Will you quote all of the entries, word for word?

(Saved entries)
<<<<

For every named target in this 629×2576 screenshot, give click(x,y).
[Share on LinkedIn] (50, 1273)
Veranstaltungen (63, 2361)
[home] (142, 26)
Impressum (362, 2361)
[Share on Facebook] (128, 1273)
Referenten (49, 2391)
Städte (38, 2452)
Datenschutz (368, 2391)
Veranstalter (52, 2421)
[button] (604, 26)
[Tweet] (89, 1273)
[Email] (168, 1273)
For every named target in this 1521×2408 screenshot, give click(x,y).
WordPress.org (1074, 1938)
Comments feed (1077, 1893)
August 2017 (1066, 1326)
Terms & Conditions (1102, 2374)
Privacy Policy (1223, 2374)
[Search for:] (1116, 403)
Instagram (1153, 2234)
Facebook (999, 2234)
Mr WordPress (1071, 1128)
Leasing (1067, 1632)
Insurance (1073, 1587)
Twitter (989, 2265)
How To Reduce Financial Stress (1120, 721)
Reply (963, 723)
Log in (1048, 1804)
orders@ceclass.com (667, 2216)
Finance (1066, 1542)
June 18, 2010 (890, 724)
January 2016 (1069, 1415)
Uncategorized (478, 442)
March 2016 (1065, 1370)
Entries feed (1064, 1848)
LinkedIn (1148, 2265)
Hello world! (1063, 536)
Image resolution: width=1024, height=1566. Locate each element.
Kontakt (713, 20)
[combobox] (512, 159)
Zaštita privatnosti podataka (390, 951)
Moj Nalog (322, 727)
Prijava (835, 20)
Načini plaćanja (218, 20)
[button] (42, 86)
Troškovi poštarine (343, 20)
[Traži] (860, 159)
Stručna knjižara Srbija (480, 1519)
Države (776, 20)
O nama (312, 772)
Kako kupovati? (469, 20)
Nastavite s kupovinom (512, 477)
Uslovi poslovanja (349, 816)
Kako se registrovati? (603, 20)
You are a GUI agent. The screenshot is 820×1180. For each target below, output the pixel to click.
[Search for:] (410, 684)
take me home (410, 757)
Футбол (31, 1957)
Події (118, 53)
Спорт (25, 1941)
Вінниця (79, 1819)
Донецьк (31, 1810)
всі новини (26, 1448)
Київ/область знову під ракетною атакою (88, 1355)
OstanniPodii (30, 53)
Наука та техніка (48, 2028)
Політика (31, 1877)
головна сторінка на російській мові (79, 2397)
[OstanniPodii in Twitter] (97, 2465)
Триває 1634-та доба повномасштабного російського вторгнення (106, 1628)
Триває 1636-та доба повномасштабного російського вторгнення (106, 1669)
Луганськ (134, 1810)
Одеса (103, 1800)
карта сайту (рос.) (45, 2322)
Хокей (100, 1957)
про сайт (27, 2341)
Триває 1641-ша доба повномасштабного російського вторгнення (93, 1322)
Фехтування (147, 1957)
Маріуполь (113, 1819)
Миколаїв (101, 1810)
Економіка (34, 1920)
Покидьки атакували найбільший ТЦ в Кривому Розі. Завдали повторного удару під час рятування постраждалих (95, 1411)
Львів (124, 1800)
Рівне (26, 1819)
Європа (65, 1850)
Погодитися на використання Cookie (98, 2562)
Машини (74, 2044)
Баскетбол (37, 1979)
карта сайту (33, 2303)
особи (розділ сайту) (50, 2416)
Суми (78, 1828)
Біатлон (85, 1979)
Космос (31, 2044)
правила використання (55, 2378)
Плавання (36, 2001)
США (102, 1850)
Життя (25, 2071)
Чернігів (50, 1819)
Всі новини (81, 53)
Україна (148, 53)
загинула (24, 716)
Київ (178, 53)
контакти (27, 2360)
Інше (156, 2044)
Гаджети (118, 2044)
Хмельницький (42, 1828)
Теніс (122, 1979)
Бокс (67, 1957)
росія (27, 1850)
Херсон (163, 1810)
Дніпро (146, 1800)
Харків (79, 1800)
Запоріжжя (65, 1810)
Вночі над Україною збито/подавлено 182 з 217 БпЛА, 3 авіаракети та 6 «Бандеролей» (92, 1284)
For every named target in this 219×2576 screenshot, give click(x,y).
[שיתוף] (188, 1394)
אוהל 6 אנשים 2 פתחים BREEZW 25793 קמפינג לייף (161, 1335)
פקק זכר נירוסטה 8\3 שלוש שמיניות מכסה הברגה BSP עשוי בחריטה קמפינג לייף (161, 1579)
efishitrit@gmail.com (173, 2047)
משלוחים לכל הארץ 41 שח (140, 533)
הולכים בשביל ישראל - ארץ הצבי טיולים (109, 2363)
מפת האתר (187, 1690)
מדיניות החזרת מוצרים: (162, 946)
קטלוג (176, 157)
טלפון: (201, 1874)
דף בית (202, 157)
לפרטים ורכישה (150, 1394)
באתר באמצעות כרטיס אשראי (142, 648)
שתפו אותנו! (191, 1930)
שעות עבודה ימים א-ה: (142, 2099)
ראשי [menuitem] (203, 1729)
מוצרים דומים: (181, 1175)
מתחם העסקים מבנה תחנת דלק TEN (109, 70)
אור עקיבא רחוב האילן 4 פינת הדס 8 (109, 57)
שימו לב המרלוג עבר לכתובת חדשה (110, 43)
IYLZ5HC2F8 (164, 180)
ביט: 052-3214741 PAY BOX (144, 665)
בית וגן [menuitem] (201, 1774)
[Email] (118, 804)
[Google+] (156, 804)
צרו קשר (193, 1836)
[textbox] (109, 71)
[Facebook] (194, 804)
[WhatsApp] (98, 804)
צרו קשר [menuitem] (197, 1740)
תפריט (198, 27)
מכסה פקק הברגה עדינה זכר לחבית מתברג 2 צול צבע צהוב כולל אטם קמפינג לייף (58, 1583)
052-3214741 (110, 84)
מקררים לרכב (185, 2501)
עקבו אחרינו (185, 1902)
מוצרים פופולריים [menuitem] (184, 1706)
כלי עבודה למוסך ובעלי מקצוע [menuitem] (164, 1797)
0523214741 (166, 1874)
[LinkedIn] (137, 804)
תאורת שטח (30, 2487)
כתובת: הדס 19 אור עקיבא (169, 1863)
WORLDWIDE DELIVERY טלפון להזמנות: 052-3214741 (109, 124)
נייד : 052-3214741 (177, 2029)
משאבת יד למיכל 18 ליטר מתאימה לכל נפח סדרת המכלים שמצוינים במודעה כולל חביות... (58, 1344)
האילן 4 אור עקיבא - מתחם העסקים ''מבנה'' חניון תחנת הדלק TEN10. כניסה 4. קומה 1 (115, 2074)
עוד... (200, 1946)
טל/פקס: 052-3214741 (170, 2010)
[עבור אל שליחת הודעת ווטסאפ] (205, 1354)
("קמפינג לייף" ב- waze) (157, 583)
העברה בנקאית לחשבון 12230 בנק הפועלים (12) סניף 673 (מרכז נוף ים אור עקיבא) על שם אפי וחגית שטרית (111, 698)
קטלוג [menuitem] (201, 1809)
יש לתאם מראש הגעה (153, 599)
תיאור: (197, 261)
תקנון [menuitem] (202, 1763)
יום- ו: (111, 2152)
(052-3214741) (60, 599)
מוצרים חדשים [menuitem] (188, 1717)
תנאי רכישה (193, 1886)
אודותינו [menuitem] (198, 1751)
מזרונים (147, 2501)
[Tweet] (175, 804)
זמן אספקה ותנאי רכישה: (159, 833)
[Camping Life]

>>>>

■ **Output**:
For every named target in this 629×2576 screenshot, give click(x,y).
[Share on LinkedIn] (50, 1273)
Veranstaltungen (63, 2361)
[home] (142, 26)
Impressum (362, 2361)
[Share on Facebook] (128, 1273)
Referenten (49, 2391)
Städte (38, 2452)
Datenschutz (368, 2391)
Veranstalter (52, 2421)
[button] (604, 26)
[Tweet] (89, 1273)
[Email] (168, 1273)
For every named target in this 1521×2408 screenshot, give click(x,y).
WordPress.org (1074, 1938)
Comments feed (1077, 1893)
August 2017 (1066, 1326)
Terms & Conditions (1102, 2374)
Privacy Policy (1223, 2374)
[Search for:] (1116, 403)
Instagram (1153, 2234)
Facebook (999, 2234)
Mr WordPress (1071, 1128)
Leasing (1067, 1632)
Insurance (1073, 1587)
Twitter (989, 2265)
How To Reduce Financial Stress (1120, 721)
Reply (963, 723)
Log in (1048, 1804)
orders@ceclass.com (667, 2216)
Finance (1066, 1542)
June 18, 2010 (890, 724)
January 2016 (1069, 1415)
Uncategorized (478, 442)
March 2016 (1065, 1370)
Entries feed (1064, 1848)
LinkedIn (1148, 2265)
Hello world! (1063, 536)
Image resolution: width=1024, height=1566. Locate each element.
Kontakt (713, 20)
[combobox] (512, 159)
Zaštita privatnosti podataka (390, 951)
Moj Nalog (322, 727)
Prijava (835, 20)
Načini plaćanja (218, 20)
[button] (42, 86)
Troškovi poštarine (343, 20)
[Traži] (860, 159)
Stručna knjižara Srbija (480, 1519)
Države (776, 20)
O nama (312, 772)
Kako kupovati? (469, 20)
Nastavite s kupovinom (512, 477)
Uslovi poslovanja (349, 816)
Kako se registrovati? (603, 20)
You are a GUI agent. The screenshot is 820×1180. For each target below, output the pixel to click.
[Search for:] (410, 684)
take me home (410, 757)
Футбол (31, 1957)
Події (118, 53)
Спорт (25, 1941)
Вінниця (79, 1819)
Донецьк (31, 1810)
всі новини (26, 1448)
Київ/область знову під ракетною атакою (88, 1355)
OstanniPodii (30, 53)
Наука та техніка (48, 2028)
Політика (31, 1877)
головна сторінка на російській мові (79, 2397)
[OstanniPodii in Twitter] (97, 2465)
Триває 1634-та доба повномасштабного російського вторгнення (106, 1628)
Триває 1636-та доба повномасштабного російського вторгнення (106, 1669)
Луганськ (134, 1810)
Одеса (103, 1800)
карта сайту (рос.) (45, 2322)
Хокей (100, 1957)
про сайт (27, 2341)
Триває 1641-ша доба повномасштабного російського вторгнення (93, 1322)
Фехтування (147, 1957)
Маріуполь (113, 1819)
Миколаїв (101, 1810)
Економіка (34, 1920)
Покидьки атакували найбільший ТЦ в Кривому Розі. Завдали повторного удару під час рятування постраждалих (95, 1411)
Львів (124, 1800)
Рівне (26, 1819)
Європа (65, 1850)
Погодитися на використання Cookie (98, 2562)
Машини (74, 2044)
Баскетбол (37, 1979)
карта сайту (33, 2303)
особи (розділ сайту) (50, 2416)
Суми (78, 1828)
Біатлон (85, 1979)
Космос (31, 2044)
правила використання (55, 2378)
Плавання (36, 2001)
США (102, 1850)
Життя (25, 2071)
Чернігів (50, 1819)
Всі новини (81, 53)
Україна (148, 53)
загинула (24, 716)
Київ (178, 53)
контакти (27, 2360)
Інше (156, 2044)
Гаджети (118, 2044)
Хмельницький (42, 1828)
Теніс (122, 1979)
Бокс (67, 1957)
росія (27, 1850)
Херсон (163, 1810)
Дніпро (146, 1800)
Харків (79, 1800)
Запоріжжя (65, 1810)
Вночі над Україною збито/подавлено 182 з 217 БпЛА, 3 авіаракети та 6 «Бандеролей» (92, 1284)
For every named target in this 219×2576 screenshot, give click(x,y).
[שיתוף] (188, 1394)
אוהל 6 אנשים 2 פתחים BREEZW 25793 קמפינג לייף (161, 1335)
פקק זכר נירוסטה 8\3 שלוש שמיניות מכסה הברגה BSP עשוי בחריטה קמפינג לייף (161, 1579)
efishitrit@gmail.com (173, 2047)
משלוחים לכל הארץ 41 שח (140, 533)
הולכים בשביל ישראל - ארץ הצבי טיולים (109, 2363)
מפת האתר (187, 1690)
מדיניות החזרת מוצרים: (162, 946)
קטלוג (176, 157)
טלפון: (201, 1874)
דף בית (202, 157)
לפרטים ורכישה (150, 1394)
באתר באמצעות כרטיס אשראי (142, 648)
שתפו אותנו! (191, 1930)
שעות עבודה ימים א-ה: (142, 2099)
ראשי [menuitem] (203, 1729)
מוצרים דומים: (181, 1175)
מתחם העסקים מבנה תחנת דלק TEN (109, 70)
אור עקיבא רחוב האילן 4 פינת הדס 8 (109, 57)
שימו לב המרלוג עבר לכתובת חדשה (110, 43)
IYLZ5HC2F8 (164, 180)
ביט: 052-3214741 PAY BOX (144, 665)
בית וגן [menuitem] (201, 1774)
[Email] (118, 804)
[Google+] (156, 804)
צרו קשר (193, 1836)
[textbox] (109, 71)
[Facebook] (194, 804)
[WhatsApp] (98, 804)
צרו קשר [menuitem] (197, 1740)
תפריט (198, 27)
מכסה פקק הברגה עדינה זכר לחבית מתברג 2 צול צבע צהוב כולל אטם קמפינג לייף (58, 1583)
052-3214741 (110, 84)
מקררים לרכב (185, 2501)
עקבו אחרינו (185, 1902)
מוצרים פופולריים [menuitem] (184, 1706)
כלי עבודה למוסך ובעלי מקצוע [menuitem] (164, 1797)
0523214741 (166, 1874)
[LinkedIn] (137, 804)
תאורת שטח (30, 2487)
כתובת: הדס 19 אור עקיבא (169, 1863)
WORLDWIDE DELIVERY טלפון להזמנות: 052-3214741 (109, 124)
נייד : 052-3214741 (177, 2029)
משאבת יד למיכל 18 ליטר מתאימה לכל נפח סדרת המכלים שמצוינים במודעה כולל חביות... (58, 1344)
האילן 4 אור עקיבא - מתחם העסקים ''מבנה'' חניון תחנת הדלק TEN10. כניסה 4. קומה 1 (115, 2074)
עוד... (200, 1946)
טל/פקס: 052-3214741 (170, 2010)
[עבור אל שליחת הודעת ווטסאפ] (205, 1354)
("קמפינג לייף" ב- waze) (157, 583)
העברה בנקאית לחשבון 12230 בנק הפועלים (12) סניף 673 (מרכז נוף ים אור עקיבא) על שם אפי וחגית שטרית (111, 698)
קטלוג [menuitem] (201, 1809)
יש לתאם מראש הגעה (153, 599)
תיאור: (197, 261)
תקנון [menuitem] (202, 1763)
יום- ו: (111, 2152)
(052-3214741) (60, 599)
מוצרים חדשים [menuitem] (188, 1717)
תנאי רכישה (193, 1886)
אודותינו [menuitem] (198, 1751)
מזרונים (147, 2501)
[Tweet] (175, 804)
זמן אספקה ותנאי רכישה: (159, 833)
[Camping Life]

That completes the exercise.